I would need to run the agent, via docker with all the configurations needed. I have been starting super clean, meaning removing everything else except for the agent, from this example: https://github.com/bcgov/indy-email-verification/blob/master/docker/docker-compose.yml

Just getting it running and setting up a minimalistic node express router, that console.logs all webhooks coming in. Im then navigating the swagger API to execute commands. Later to build out a more extensible controller that executes on the agent API. I believe if I setup this I can proove that it is a feasible thing for our architecture.

Have I understood the architecture correctly?

Problems

Postgres

The errors for postgres connection is not very optimal. Been through these issues to no avail: https://github.com/hyperledger/aries-cloudagent-python/issues/568 https://github.com/hyperledger/aries-cloudagent-python/issues/720

Meaning I have verified how to connect to my local postgres by curling inside the docker container, but the system will not connect.

Config

This is were I still have some issues. I think that the documentation is not clear enough on the internal docker configurations meaning that all the different urls used here and there, which can tend to become a bit mixed up with internal docker urls, and ways to do external urls.

So I think that for running a minimalistic version, setting things together myself, there is alot of missing info that I would love to contribute with. I have started writing some things for now.

The end

I would love to have a 30 min chat with anyone to confirm my understanding so I can confirm from my understanding that I can write up a document, there will be some value in it. My endgoal is to get this hosted on google cloud run. So my tutorial would take you from scratch, to an agent running, agent running with postgres, and multitenant. With a simple webhook controller to receive the data it needs to receive. And then get it into google cloud run.

[ianco]

I think you understand the architecture correctly.

Regarding the postgres setup, the typical issue (other than making sure you have the correct url/IP for connecting within the docker network) is with the configuration, which is in json-within-json format. (Nothing we can do about that, it's how we need to provide the config to indy sdk - there are 2 layers of config, one for indy and one for postgres.) There are examples of providing this within a docker compose file as well as within a yml config (that can be passed to aca-py) so the best advice I can give is make sure to compare what you're passing in against these examples.

Regarding config yes there is some complexity about what url's are used where (internal vs external).

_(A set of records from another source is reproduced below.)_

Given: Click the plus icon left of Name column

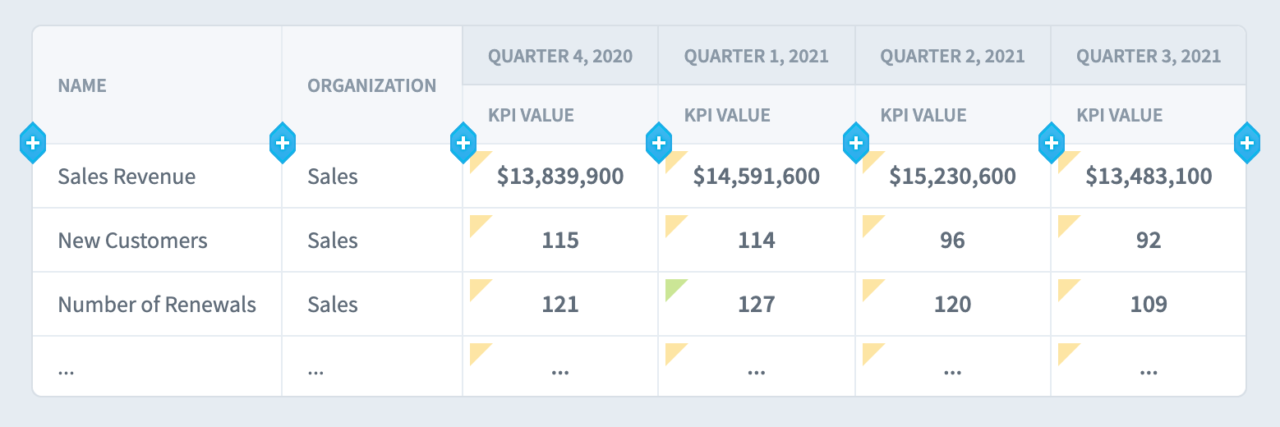Looking at the screenshot, I should click(x=33, y=144).
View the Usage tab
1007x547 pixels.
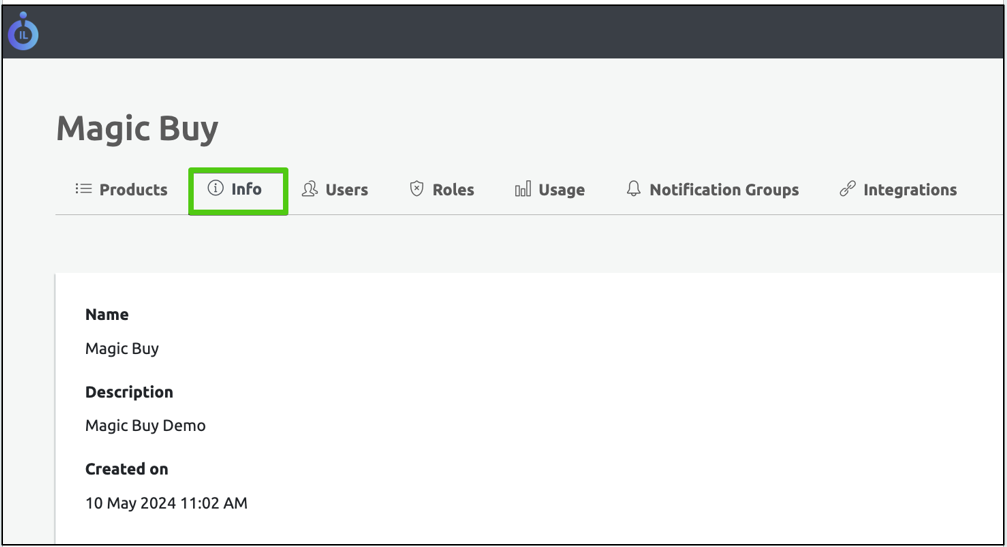561,190
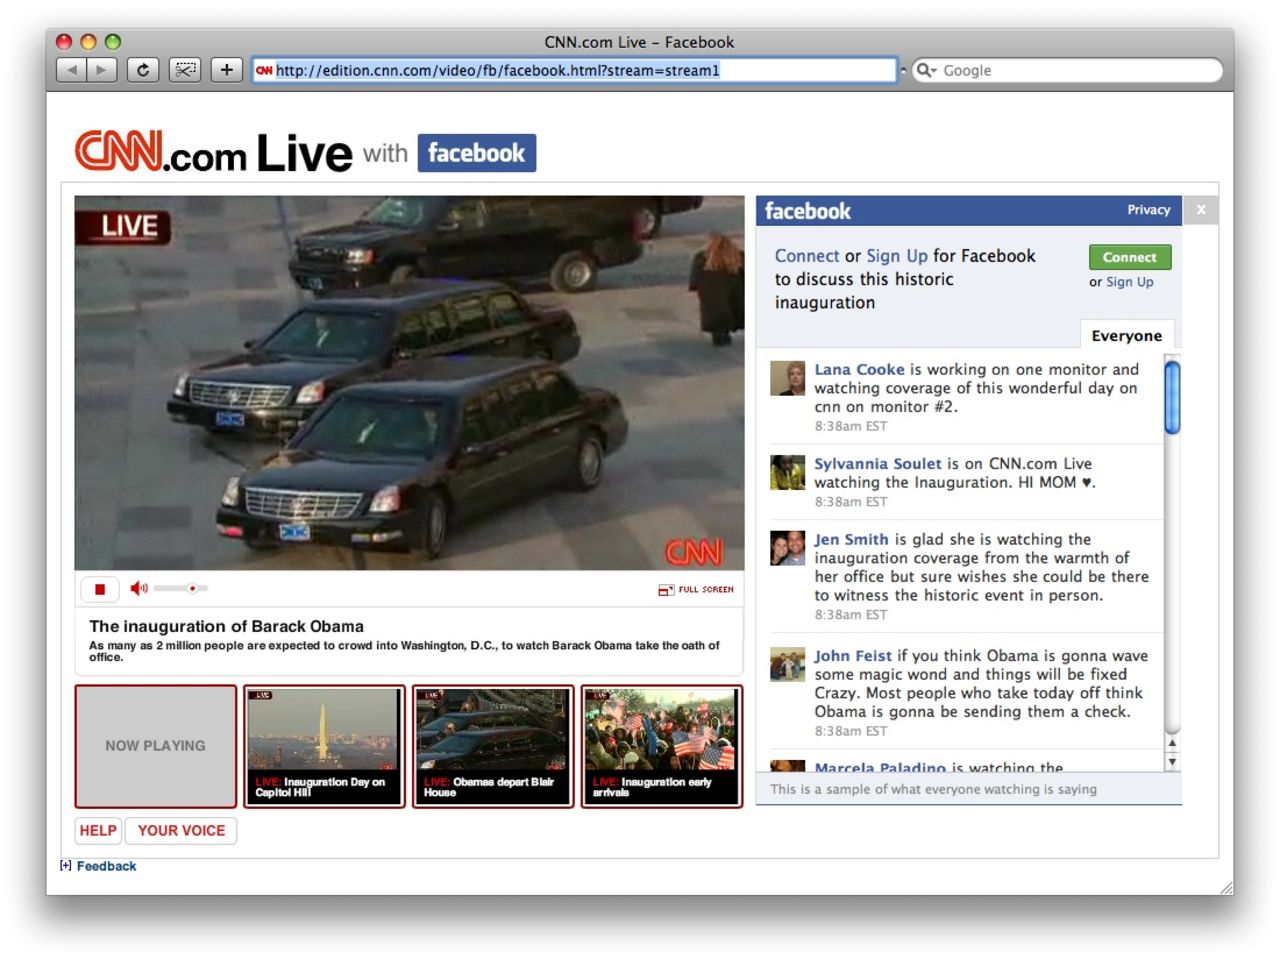Mute the video using speaker icon
Screen dimensions: 1280x959
(x=138, y=589)
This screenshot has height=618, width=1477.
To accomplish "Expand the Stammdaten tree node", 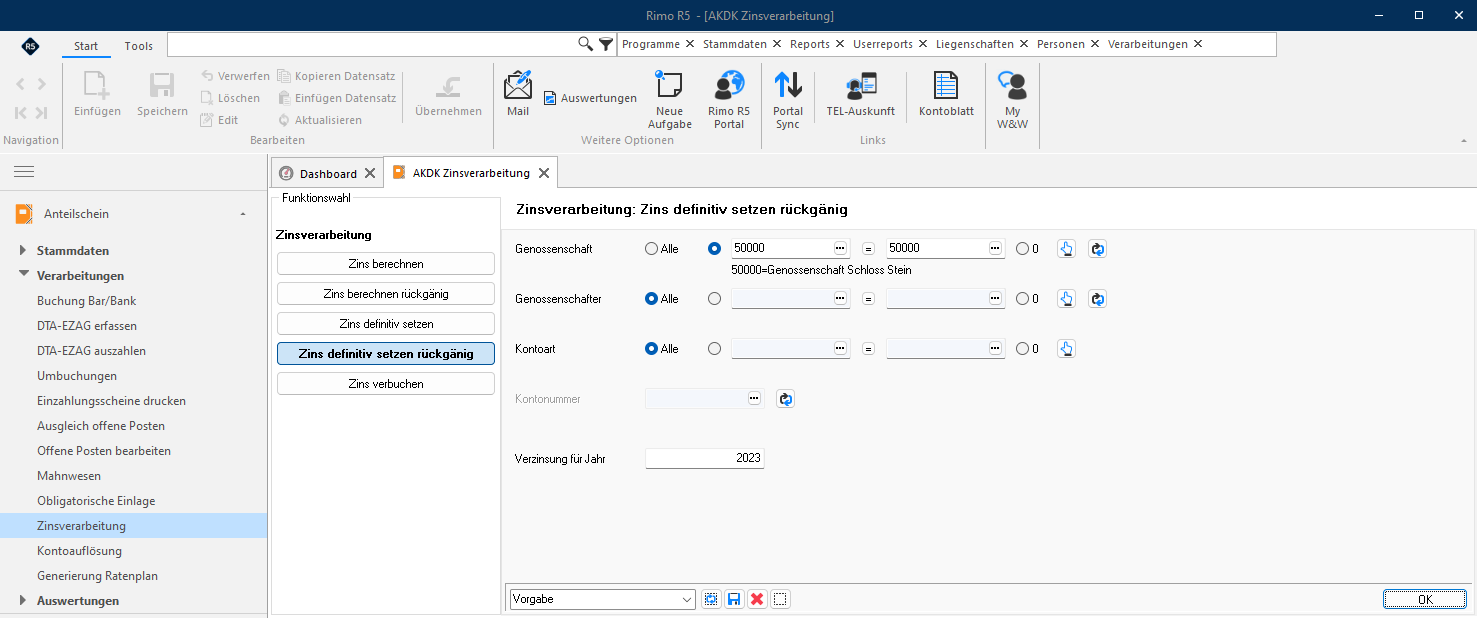I will point(24,251).
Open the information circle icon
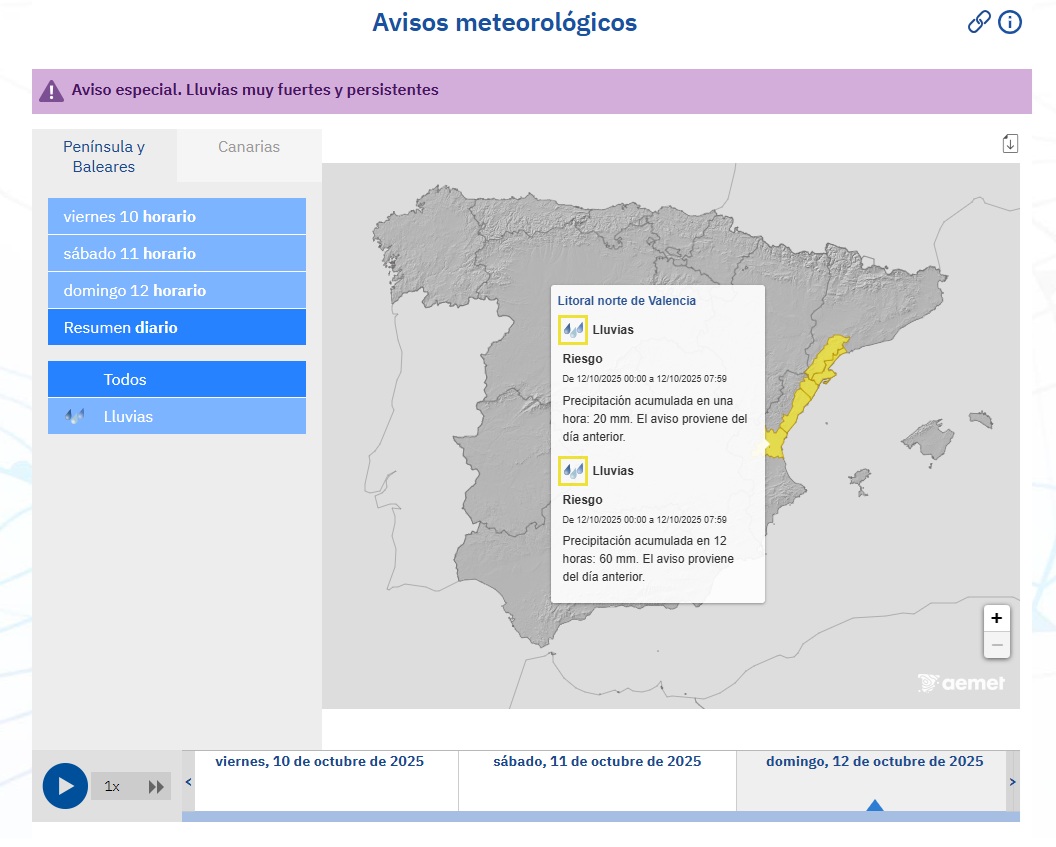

If you want to hop on a call you can find my availability here: https://calendly.com/ianco ... early mornings or afternoons work best for me (I'm on pacific time).

[vongohren]

Thanks for quick reply, and sorry for my bad writing in the last post, it went a bit fast. I have done some editing now. But I will spend all day tomorrow on this, so I am ready for our 30 minutes which I just booked. I hope it is early enough for you? After that I will look into contributing a write up/tutorial that takes somone from 0 to hero to get this running, with the nessecary references to things you guys have already made. I do this also for my own understanding as I learn through writing down, and learn to express my thoughts in a clear manner.

[vongohren]

@ianco I will close down this issue now and will look to contribute back a write up as suggested. Cannot promise a deadline on it, but as I said, writing up this will also help myself get the full understanding needed to run this properly.

So thanks for the call, and have a great day onwards!